* [ACTIVITY]: Copy the interview on religion word for word, everything from "Speaker: Yes, and" down to "exciting, thrilling time.".

* [PASSAGE TO READ]:
Questioner: Religion to you, then, seems to be something that you can do any place, any time, not just a particular place and a particular time.
Speaker: Most certainly. This is why religion to me is such an exciting adventure. We can prove day by day our growing dominion over material circumstances, whether the circumstances are disease, unhappy relationships with people, or situations of abject poverty. We can deal with such situations by realizing that God, divine Love, is caring for each individual we meet and by understanding his perfect, spiritual selfhood. We read in the Bible (Isa. 43:10), "Ye are my witnesses, saith the Lord, and my servant whom I have chosen."
Questioner: Well, a witness testifies. Is this what you mean by working in a practical way with people?
Speaker: Yes, and let's take up this example of a witness. As I think you know, I was working in the legal profession before I came into the practice of Christian Science. One thing that's important to remember is that before any evidence can be given in court there must be a witness there to give it. Just so, we are needed witnesses of God's presence. As we bear witness to God's presence in all the situations we meet, certainly we're having a wonderful time. We're having an exciting, thrilling time.
I thoroughly enjoyed myself in the legal profession. The work I was connected with was a general family practice, and I was involved with people. Everyone who came had something different to tell me. They were in different circumstances, and the majority of them, of course, needed some help.
Questioner: If you enjoyed the legal profession so very much, why did you ever leave it to devote your life to religion?
Speaker: The work in the legal profession was helping people adjust to and correct difficult situations. But I found that through the healing ministry of Christian Science lives were changed. A complete transformation came over people's experience. I've seen polio healed, mental illness healed, and human relationship problems corrected—not only lived with but overcome.
Through Christian Science we don't merely adjust to difficult human situations; but by learning more of the nature of God, we find them completely overcome. This is why the practice of religion to me is so much more exciting than the practice of law.
This could perhaps be summarized by saying that we can take this new view of ourselves and others, this view of man as God's perfect image and likeness, with us wherever we go, whether we go into the Peace Corps, work in space industry, or teach underprivileged children.
Questioner: I think that's what young people today basically are looking for—an improved sense of what people really are.
Speaker: As this is put into practice, we find ourselves expressing more kindness, unselfishness, enthusiasm, and health; and we do this because we're not looking to a person to help another person in a situation. If we're bearing witness to God's presence, we're basing these good qualities on divine facts. We're seeing that God is the source of all that's good. Strength, kindness, and understanding are certainly good; and so they have their source in God.
To accept God's presence is to accept the source of good as being with us all the time. Doing this, we not only help ourselves but certainly can go out and help people to discover this spiritual perfection for themselves. We can work patiently with them, help them to understand their true nature, and persistently encourage them. This will quite naturally bring out their untapped talents and help them to recognize their God-bestowed potential.
Now, this isn't theory. This is practical, operative Christianity. And this is why religion to me is such an adventure. It's being what we are. And as we live what we know we are, our whole experience is broadened, is more enriched and more exciting too.

* [EXCERPTED DATA]:
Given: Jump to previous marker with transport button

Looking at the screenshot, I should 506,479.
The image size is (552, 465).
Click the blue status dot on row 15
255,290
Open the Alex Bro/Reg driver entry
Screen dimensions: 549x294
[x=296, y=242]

* [WORKED SOLUTION]:
Speaker: Yes, and let's take up this example of a witness. As I think you know, I was working in the legal profession before I came into the practice of Christian Science. One thing that's important to remember is that before any evidence can be given in court there must be a witness there to give it. Just so, we are needed witnesses of God's presence. As we bear witness to God's presence in all the situations we meet, certainly we're having a wonderful time. We're having an exciting, thrilling time.